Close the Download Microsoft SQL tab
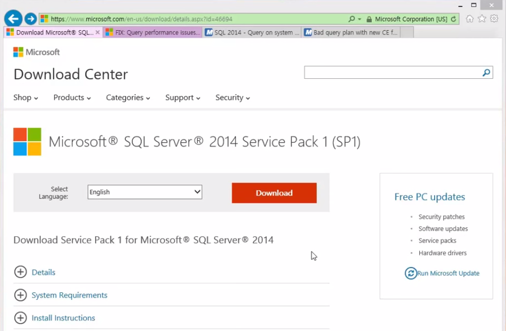coord(98,33)
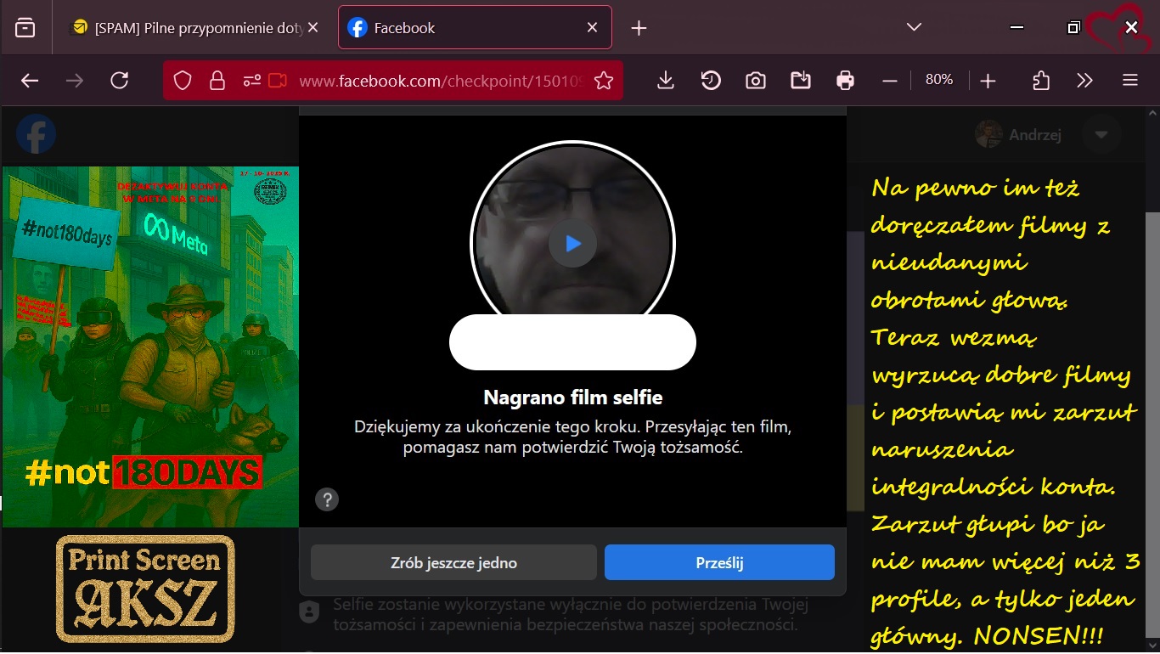Print the page with the printer icon
1160x654 pixels.
tap(845, 81)
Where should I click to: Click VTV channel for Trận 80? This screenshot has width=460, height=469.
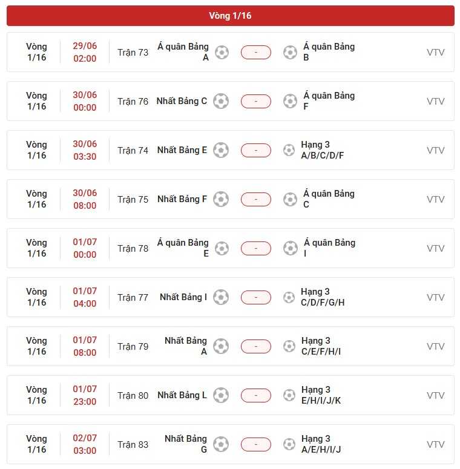pos(435,395)
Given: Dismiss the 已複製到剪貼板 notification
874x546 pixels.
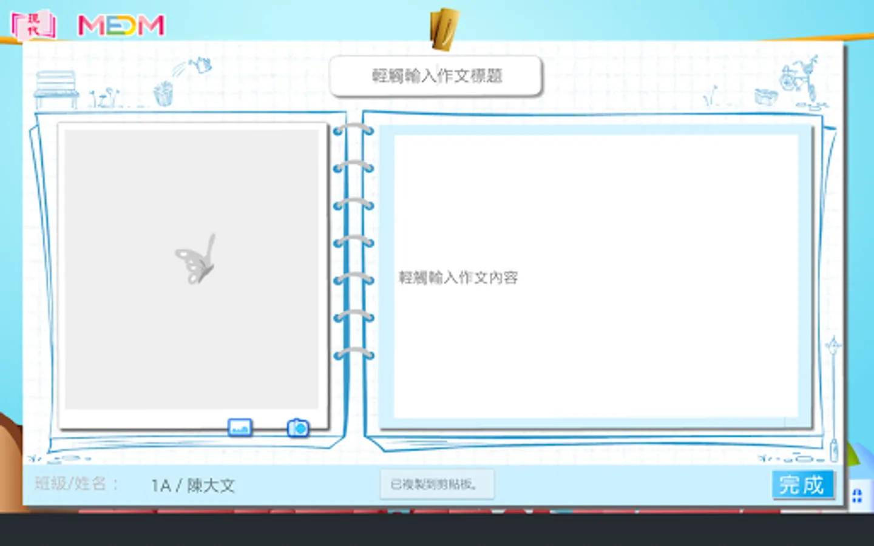Looking at the screenshot, I should coord(436,484).
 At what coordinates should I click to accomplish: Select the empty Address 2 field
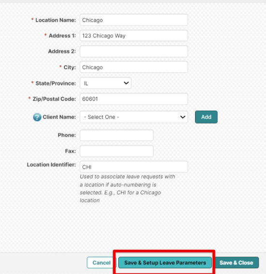coord(134,51)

__Exercise prompt__
The expected output is every entry above, character for character, with no pictures.

__Reply__
Close the Download Microsoft SQL tab
coord(98,33)
Print the page with the printer icon
1160x654 pixels.
tap(845, 81)
Where should I click to: Click VTV channel for Trận 80? This screenshot has width=460, height=469.
pos(435,395)
Given: Dismiss the 已複製到剪貼板 notification
874x546 pixels.
Looking at the screenshot, I should coord(436,484).
 At what coordinates should I click to accomplish: Select the empty Address 2 field
coord(134,51)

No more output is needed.